MEETING MY STEM CELL DONOR | Dianne Silvestri
They kept your name
from me for a year.
Even then, not ready,
I sought real survival.
At last I wrote you.
By return mail you sent
a photo of you grinning while
reclining through the harvest
of your cells to be flown
on ice to me, nearly empty
of life, bleached clean
of resistance.
Six years later, on a mid-
June morning, I swung wide
my front door to you,
taller than I’d expected,
smiling, extending a full
grip of white and fuchsia-pink
long-stemmed peonies
to celebrate our bond.
How oddly casual,
your consent years ago
for a swab of your cheek
to have your chromosome
mapped, in case someday
it might match someone
desperate to live.
Dianne Silvestri, poet and physician, is author of But I Still Have My Fingerprints (CavanKerry Press, 2022), which recounts her journey to recovery from leukemia and stem cell transplantation.
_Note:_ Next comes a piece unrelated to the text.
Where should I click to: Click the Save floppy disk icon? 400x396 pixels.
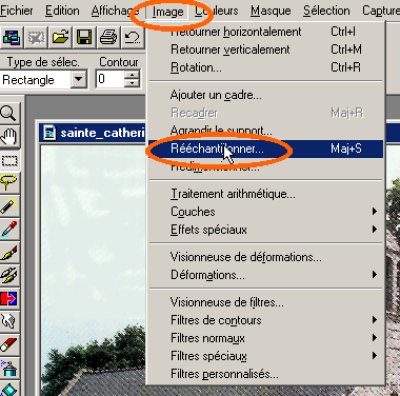coord(84,37)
Her poems have appeared in her chapbook Necessary Sentiments, JAMA, JAMA Oncology, American Journal of Nursing, Journal of Radiology Nursing, The Healing Muse, The Examined Life Journal of the Carver College of Medicine, Pulse, Barrow Street, Main Street Rag, Naugatuck River Review, Evening Street Review and elsewhere. Several of her recent works reflect on people close to her receiving critical diagnoses. Since retirement from medicine, she advocates for medical humanities through speaking and teaching.